I'm trying to find a way to flatten a hash of arrays, such that the order of the elements are in order of index. So 1st element of every array gets picked up, then second, then third, and so on, and if there is no element of that index then move on to the next array instead of returning nil or something.

Example 1: {a: [1, 2, 3], b: [4, 5], c: [6, 7, 8, 9]}

Result: [1, 4, 6, 2, 5, 7, 3, 8, 9]

Example 2: {i: ['A'], ii: ['B', 'C', 'D'], iii: ['E'], iv: ['F', 'G]}

Result: ['A', 'B', 'E', 'F', 'C', 'G', 'D']

CodePudding user response:

Here's one way:

arr = {a: [1, 2, 3], b: [4, 5], c: [6, 7, 8, 9]}
arr.values.
    map{|ar| ar Array.new(100)}.  # pad with nils
    inject{|a,ar| a.zip(ar)}.
    flatten.
    compact #=> [1, 4, 6, 2, 5, 7, 3, 8, 9]

it's pretty ugly though! In order to avoid the discarding of the elements of long arrays, pad them all with a lot of nils, and then discard the nils at the end with compact. You have to choose a padding length (I chose 100) that's "long enough" that elements are not discarded in the zip.

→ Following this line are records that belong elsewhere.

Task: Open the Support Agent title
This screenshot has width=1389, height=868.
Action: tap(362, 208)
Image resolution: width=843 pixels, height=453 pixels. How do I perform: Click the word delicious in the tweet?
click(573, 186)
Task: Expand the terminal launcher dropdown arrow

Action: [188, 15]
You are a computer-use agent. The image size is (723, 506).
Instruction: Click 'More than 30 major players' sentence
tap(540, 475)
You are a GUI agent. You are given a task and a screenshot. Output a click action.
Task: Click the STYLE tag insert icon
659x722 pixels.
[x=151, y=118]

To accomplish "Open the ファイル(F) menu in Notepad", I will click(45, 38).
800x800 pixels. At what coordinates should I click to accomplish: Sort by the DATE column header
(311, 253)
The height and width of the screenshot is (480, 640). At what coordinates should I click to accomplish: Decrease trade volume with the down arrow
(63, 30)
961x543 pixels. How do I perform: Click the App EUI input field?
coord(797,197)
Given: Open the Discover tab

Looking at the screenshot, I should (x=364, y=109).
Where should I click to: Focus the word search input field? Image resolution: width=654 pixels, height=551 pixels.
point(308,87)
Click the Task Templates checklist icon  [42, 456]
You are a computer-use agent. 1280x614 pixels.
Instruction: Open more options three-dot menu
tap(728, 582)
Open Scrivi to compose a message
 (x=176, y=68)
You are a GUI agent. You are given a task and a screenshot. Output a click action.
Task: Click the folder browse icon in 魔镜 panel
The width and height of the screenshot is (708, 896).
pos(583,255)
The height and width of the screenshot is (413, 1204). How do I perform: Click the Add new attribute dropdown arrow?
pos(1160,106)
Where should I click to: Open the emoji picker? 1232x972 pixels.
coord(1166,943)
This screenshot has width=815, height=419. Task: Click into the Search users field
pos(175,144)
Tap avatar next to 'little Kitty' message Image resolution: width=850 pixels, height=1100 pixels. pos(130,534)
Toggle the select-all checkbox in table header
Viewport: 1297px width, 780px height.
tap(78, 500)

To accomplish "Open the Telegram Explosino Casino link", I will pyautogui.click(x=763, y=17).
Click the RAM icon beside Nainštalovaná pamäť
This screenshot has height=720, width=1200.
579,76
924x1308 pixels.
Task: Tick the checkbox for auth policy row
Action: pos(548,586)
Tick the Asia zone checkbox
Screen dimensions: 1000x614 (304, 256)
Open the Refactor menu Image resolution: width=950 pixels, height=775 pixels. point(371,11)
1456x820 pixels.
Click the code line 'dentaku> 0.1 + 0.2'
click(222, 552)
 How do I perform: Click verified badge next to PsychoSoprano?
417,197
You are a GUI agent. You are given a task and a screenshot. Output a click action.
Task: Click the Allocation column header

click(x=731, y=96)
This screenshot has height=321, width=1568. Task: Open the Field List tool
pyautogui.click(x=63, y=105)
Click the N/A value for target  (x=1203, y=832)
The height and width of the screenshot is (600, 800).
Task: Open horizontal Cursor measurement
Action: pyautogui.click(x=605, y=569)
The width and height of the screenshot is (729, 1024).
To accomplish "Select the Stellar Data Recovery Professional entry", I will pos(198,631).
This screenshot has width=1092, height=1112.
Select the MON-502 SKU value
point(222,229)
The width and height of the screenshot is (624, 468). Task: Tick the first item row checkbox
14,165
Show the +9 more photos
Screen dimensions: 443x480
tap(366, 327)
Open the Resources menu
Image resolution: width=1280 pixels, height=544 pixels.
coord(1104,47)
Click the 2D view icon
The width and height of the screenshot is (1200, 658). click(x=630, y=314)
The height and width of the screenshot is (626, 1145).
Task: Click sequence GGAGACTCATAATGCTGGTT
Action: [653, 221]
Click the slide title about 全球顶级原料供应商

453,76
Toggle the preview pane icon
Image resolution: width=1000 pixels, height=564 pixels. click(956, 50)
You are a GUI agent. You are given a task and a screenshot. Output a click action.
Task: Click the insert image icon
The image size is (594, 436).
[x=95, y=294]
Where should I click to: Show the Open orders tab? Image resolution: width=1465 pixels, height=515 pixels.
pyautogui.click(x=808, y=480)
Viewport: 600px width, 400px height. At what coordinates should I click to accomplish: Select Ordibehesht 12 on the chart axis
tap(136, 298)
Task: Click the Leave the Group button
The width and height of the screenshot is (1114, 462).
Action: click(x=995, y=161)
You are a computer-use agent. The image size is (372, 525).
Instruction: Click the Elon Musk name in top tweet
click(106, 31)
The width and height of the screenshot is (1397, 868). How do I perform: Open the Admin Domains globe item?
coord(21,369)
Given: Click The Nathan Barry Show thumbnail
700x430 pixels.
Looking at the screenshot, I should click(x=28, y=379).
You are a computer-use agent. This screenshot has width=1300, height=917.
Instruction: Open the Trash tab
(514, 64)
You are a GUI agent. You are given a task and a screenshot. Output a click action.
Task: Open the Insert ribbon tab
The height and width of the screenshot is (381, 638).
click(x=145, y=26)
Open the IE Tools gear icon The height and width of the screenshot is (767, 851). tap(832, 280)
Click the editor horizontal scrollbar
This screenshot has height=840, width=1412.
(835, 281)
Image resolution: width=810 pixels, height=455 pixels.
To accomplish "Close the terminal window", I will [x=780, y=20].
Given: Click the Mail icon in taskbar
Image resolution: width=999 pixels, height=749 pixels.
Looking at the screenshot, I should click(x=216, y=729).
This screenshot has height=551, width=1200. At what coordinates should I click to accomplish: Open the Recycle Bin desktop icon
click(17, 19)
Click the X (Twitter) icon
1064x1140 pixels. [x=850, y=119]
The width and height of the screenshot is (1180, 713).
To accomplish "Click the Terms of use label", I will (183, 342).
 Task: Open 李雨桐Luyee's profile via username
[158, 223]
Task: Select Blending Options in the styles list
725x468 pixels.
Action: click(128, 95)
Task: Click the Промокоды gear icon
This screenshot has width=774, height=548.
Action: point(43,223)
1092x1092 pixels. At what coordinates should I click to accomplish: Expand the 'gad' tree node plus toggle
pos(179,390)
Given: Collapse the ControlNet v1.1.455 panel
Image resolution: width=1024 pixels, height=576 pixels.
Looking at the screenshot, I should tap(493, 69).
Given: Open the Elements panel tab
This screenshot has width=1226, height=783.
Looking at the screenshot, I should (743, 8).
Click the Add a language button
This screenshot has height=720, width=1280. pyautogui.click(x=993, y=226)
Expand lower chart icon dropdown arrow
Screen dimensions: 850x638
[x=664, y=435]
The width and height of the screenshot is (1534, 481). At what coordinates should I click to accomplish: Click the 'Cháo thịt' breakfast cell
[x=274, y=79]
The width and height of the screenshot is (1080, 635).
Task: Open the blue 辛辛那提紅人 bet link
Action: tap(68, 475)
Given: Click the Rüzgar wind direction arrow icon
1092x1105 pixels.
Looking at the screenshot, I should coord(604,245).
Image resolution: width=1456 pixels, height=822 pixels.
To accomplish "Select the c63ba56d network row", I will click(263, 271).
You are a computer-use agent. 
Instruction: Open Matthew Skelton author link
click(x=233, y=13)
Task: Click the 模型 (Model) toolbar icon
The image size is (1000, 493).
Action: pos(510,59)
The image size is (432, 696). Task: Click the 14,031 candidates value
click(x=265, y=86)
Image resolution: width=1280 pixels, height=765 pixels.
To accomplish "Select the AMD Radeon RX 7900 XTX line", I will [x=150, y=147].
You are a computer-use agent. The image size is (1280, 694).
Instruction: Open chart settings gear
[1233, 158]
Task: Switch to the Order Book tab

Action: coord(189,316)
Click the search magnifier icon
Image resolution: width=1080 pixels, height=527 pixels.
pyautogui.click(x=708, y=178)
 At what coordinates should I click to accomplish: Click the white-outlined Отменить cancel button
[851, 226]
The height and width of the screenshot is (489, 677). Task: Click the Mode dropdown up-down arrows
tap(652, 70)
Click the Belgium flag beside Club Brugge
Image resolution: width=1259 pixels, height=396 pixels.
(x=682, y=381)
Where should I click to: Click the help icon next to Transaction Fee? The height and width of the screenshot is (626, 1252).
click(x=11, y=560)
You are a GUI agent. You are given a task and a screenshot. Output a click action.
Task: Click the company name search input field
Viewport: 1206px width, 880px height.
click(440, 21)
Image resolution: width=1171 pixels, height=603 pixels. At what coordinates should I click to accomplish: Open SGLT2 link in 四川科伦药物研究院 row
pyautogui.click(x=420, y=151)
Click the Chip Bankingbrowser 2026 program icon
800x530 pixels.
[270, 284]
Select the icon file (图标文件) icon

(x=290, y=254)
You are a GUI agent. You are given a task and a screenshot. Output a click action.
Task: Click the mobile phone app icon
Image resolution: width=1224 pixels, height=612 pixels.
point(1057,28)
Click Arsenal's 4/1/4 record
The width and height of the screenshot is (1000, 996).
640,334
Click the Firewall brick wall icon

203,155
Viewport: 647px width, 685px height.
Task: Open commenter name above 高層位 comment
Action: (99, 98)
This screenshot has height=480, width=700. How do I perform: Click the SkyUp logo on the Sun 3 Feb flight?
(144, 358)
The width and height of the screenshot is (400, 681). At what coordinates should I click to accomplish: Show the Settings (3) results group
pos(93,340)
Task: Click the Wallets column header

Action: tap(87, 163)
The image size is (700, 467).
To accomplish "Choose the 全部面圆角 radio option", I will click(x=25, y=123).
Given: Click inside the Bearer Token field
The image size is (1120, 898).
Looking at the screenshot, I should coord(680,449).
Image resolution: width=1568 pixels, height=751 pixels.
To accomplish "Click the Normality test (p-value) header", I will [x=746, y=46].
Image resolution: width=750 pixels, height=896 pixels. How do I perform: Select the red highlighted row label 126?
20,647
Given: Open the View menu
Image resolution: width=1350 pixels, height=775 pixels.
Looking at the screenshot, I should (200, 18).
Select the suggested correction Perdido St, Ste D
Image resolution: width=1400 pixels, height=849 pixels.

CodePudding user response:

I suggest:

def extract_values_ordered_by_index(hash)
  Array.new(hash.values.map(&:length).max) do |i| 
    hash.values.map { |array| array[i] } 
  end.flatten.compact
end

hash = {a: [1, 2, 3], b: [4, 5], c: [6, 7, 8, 9]}
extract_values_ordered_by_index(hash)
#=> [1, 4, 6, 2, 5, 7, 3, 8, 9]

hash = {i: ['A'], ii: ['B', 'C', 'D'], iii: ['E'], iv: ['F', 'G']}
extract_values_ordered_by_index(hash)
#=> ["A", "B", "E", "F", "C", "G", "D"]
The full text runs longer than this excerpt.